-- WHAT TO WORK ON --
From the records below, output exactly the lines running from the line containing "Identify the click" through the line containing "[Twitter] (51, 81)", and no others.

-- PROVIDED RECORDS --
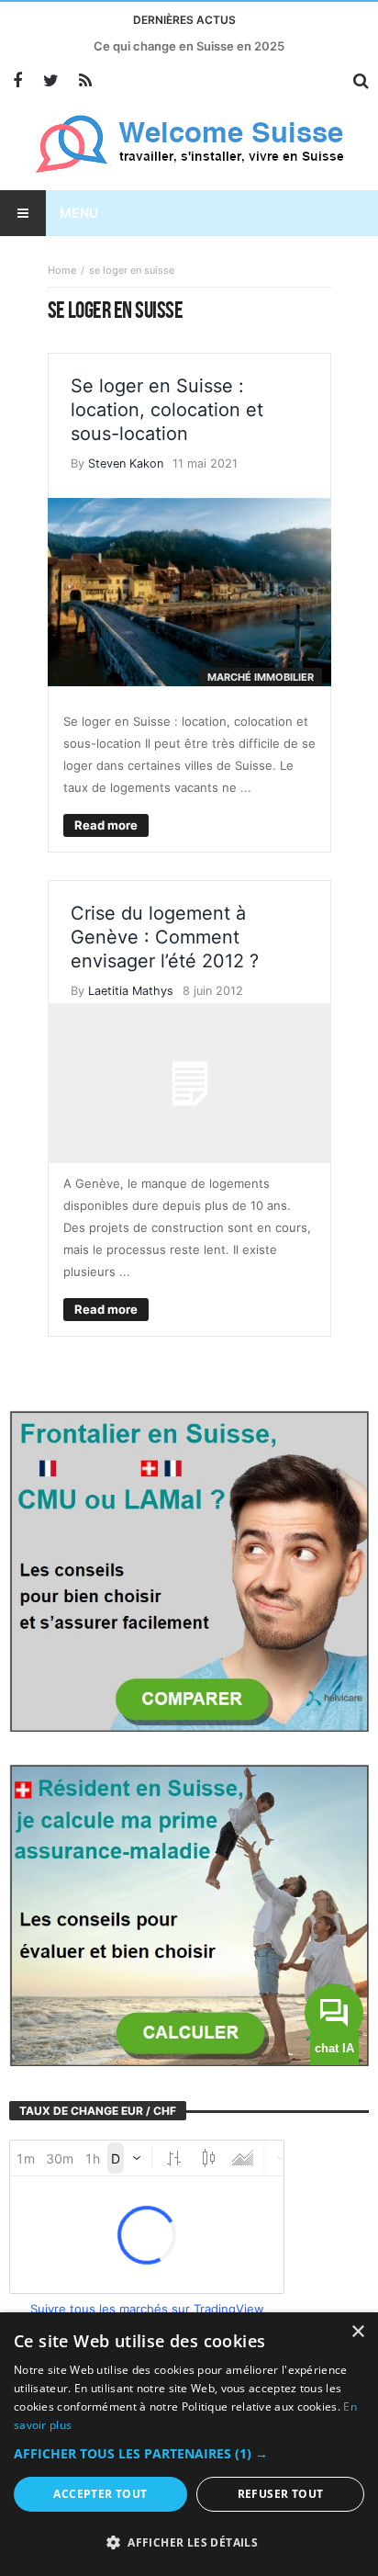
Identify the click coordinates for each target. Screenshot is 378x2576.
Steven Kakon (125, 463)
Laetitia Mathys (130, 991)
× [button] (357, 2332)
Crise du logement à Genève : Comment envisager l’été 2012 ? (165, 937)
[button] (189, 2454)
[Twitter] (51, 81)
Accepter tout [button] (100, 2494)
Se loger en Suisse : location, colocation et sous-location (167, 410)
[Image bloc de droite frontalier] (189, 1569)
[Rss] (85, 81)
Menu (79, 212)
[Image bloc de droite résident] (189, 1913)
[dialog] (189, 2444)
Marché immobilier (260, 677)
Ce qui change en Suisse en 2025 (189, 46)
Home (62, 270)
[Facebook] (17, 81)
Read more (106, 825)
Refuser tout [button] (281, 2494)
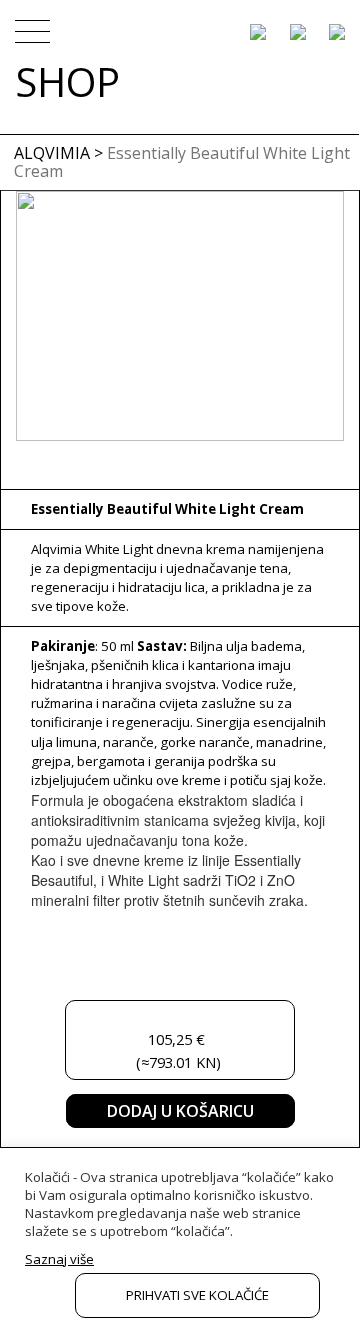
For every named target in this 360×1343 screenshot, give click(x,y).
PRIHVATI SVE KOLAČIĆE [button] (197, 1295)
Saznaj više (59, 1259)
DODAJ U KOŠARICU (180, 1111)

--

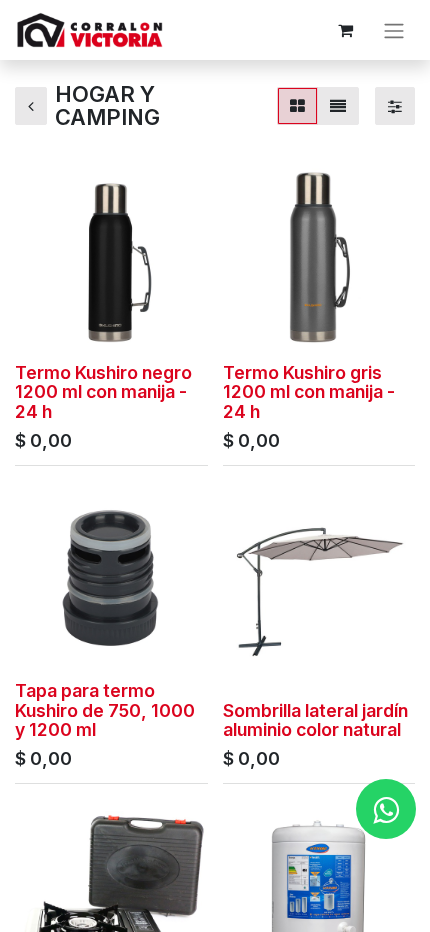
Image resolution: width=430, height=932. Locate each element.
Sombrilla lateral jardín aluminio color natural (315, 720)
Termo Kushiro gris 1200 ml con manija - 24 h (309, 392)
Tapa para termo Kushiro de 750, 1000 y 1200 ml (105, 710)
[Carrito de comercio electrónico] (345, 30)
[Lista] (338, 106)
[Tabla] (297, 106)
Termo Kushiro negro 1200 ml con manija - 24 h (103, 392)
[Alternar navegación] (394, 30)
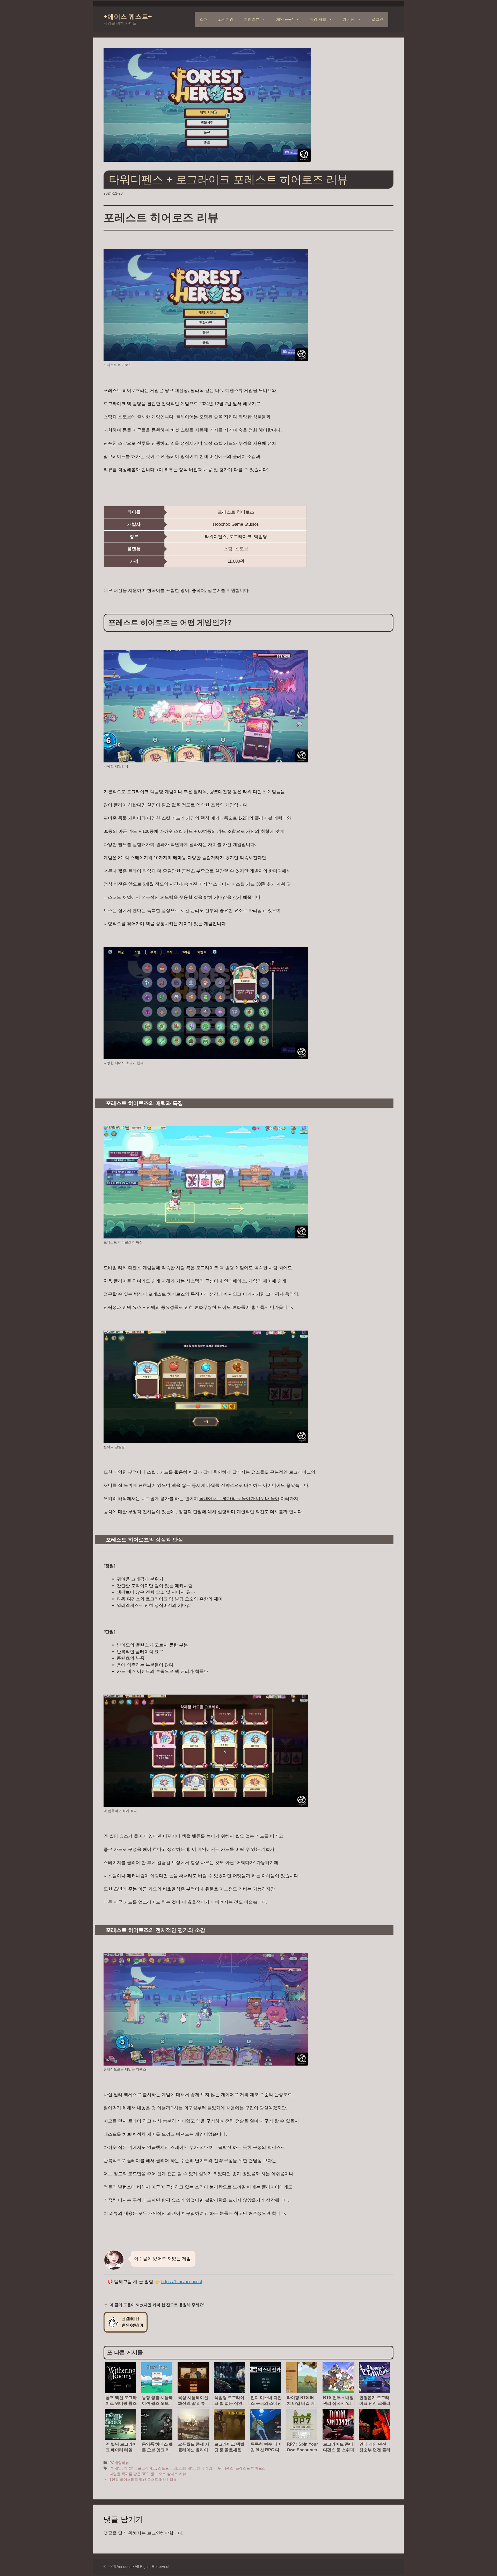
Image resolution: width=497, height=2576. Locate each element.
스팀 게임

---

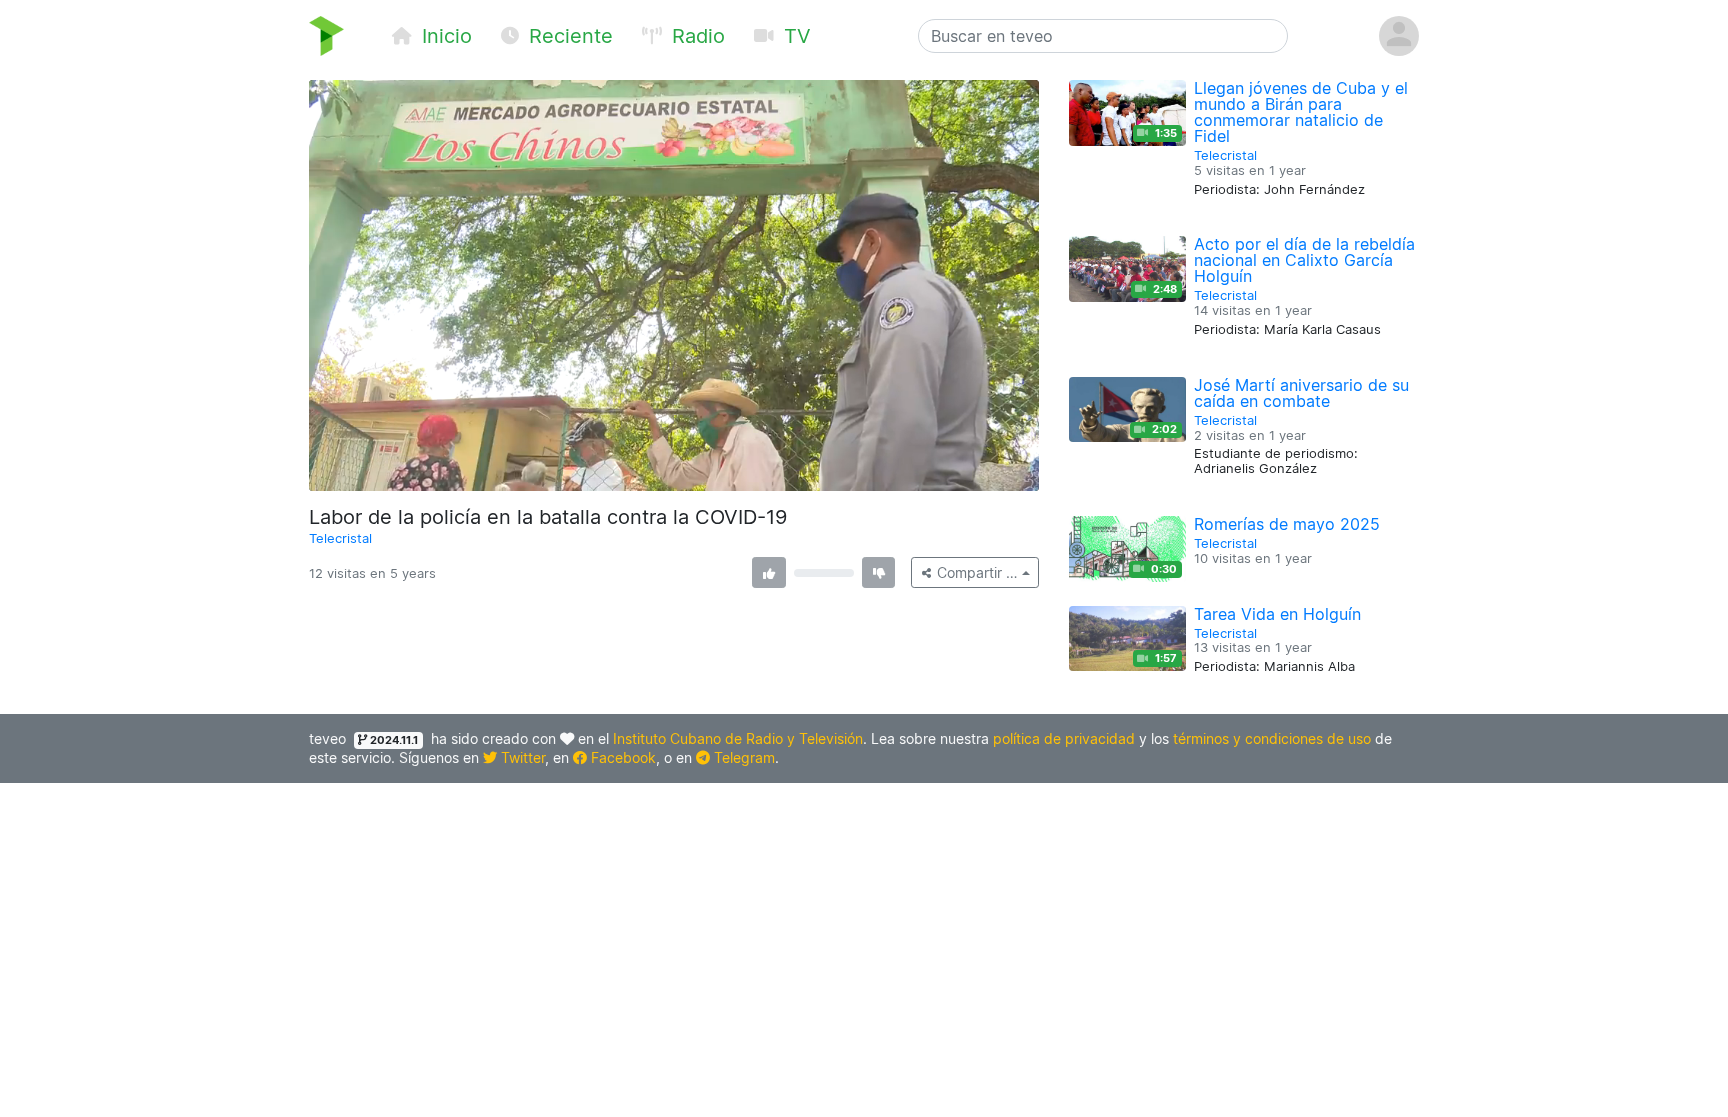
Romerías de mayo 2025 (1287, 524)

-- THE ANSWER --
Identify the click coordinates for each target. Screenshot is 378x2576.
Steven Kakon (125, 463)
Laetitia Mathys (130, 991)
× [button] (357, 2332)
Crise du logement à Genève : Comment envisager l’été 2012 ? (165, 937)
[button] (189, 2454)
[Twitter] (51, 81)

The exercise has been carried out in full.